With September on the horizon, vacations are coming to an end and a new wave of marketing initiatives may be about to begin. For many organizations, 'tis the season to shop for talent, especially copywriters.
It looks easy enough. Just scroll through Craigslist or tap your talent agency, and you'll attract loads of well-scrubbed writers carrying handsome leather portfolio cases packed with clever, catchy copy.
But it's awfully hard to look beyond the leather to identify the talent who will really work for you. Too often, the new writer "just doesn't get it," cannot cooperate with your other talent or otherwise simply fails to articulate messages that really resonate with your audience.
Given human foibles, there are no fool-proof formulas for finding winners. But you can take measures—right at the start of your relationship—that give you a much greater probability of success. Here are some things you should look for in a writer at your very first meeting:
1. Connects creative work to underlying objectives
Face it: All the samples the writer proudly slides across the table to you are going to look pretty good. After all, your would-be writers cherry-pick their best work. Unless they're truly incompetent (most professionals are not), everything you read is going to be clean, smooth and attractive.
Your job is to dig deeper, to uncover the "why" behind each creative decision evidenced before you. Why was one benefit highlighted over others? Why use a particular catchphrase? What was the reasoning behind the diction, tone, point of view of the piece?

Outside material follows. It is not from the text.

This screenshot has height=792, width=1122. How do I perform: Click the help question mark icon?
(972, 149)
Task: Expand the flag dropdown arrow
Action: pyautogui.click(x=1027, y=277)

Good writing is never arbitrary, and every writer worth her salt should be able to connect her creative decisions to the underlying objectives of the project or the overall strategy behind the marketing campaign. Consider this your opportunity to expose the writer's thinking.
2. Wears many masks
Writers are like actors—they must be prepared to assume the voices and mannerisms of people who may be completely unlike themselves. As you flip through the samples, look for variety. You should "hear" different voices—manifested through changes in tone, rhythm and vocabulary—appropriate for different audiences. You should be able to guess the target demographic from the copy voice alone. The annual report for investment bankers should sound completely different from the direct mail pitch to porcelain doll collectors.
That's why industry experience may not be a significant criterion for selecting a writer. If a writer has the chameleon-like ability to match his voice to your audience's, chances are he can write effectively for your market. If not, no amount of industry knowledge will compensate for the inability to connect.
3. Asks questions—lots of them
Good copy is built on a foundation of understanding: who your customers are; what your prospects value and fear; how they shop. Also, what your product or service is; what makes it different; what role it plays in the purchasers' lives. Without this underlying knowledge, the resulting copy may be clever, but it won't be effective.
The only way a writer can reach that level of understanding is to dig for it by asking questions. Beware the passive writer who nods at everything you say and assures you she has everything she needs to proceed. Instead, look for the writer who pursues your comments with questions, then follows your answers with further questions. You want a writer willing to do this kind of spade work before writing a single word.
4. Listens well
Your interview should not become a dog-and-pony show for the writer's talent, limited to star-spangled presentations of beautiful brochures and self-adoring revelations of awards won, honors claimed. Sure, writers should be prepared to talk about themselves and their services. But, more importantly, they should be actively listening to you, taking pains to uncover your needs.
Do they ask questions (see preceding point) that logically follow your comments? Do they show genuine interest in what you do and how you work? And when you're speaking, is their body language reassuring? Do you see the kind of eye contact and body postures that indicate attentive listening? If they're not really listening to you now, when they're seeking your business, they probably won't when they're executing it.
5. Plays well with others
Ask anyone if he's a "team player," and you'll get prompt reassurances of the affirmative. No one will admit to being an arrogant prima donna, so you'll have to use indirect methods to gauge the writer's ability to work cooperatively with your team of designers, strategists, product managers and other marketing staff.
Take it as a good sign when a writer, without prompting, shares credit for a given project with other people who participated. Or openly admits that the driving concept came from someone other than himself. Or describes a project as a cooperative venture and articulates the value of the myriad roles that accomplished it. Conversely, regard the self-serving writer, the one who consistently hoards all credit to himself, with suspicion. Chances are, he'll make you and everyone who works with him miserable.
6. Demonstrates self-respect
We all want a bargain, and no one can fault us for desiring more, for less. After all, everything's negotiable.
Be careful what you wish for, however. A good writer may be willing to cut you a discount, perhaps in exchange for a guaranteed volume of work, but only the bottom-feeders will bite on rock-bottom project fees. Good writers respect the value of their work and expect to be compensated accordingly. If you insist on making price the most important criterion for selecting a writer, you may end up with a lot of grief you didn't bargain for.
In sum, it's not enough to review the resume, client list, samples or portfolio. You need to mind your prospective writer's behavior in the course of your first encounter. When you see curiosity, respect, intelligence and a healthy ability to listen carefully to others, you'll find a writer who's likely to work productively with you.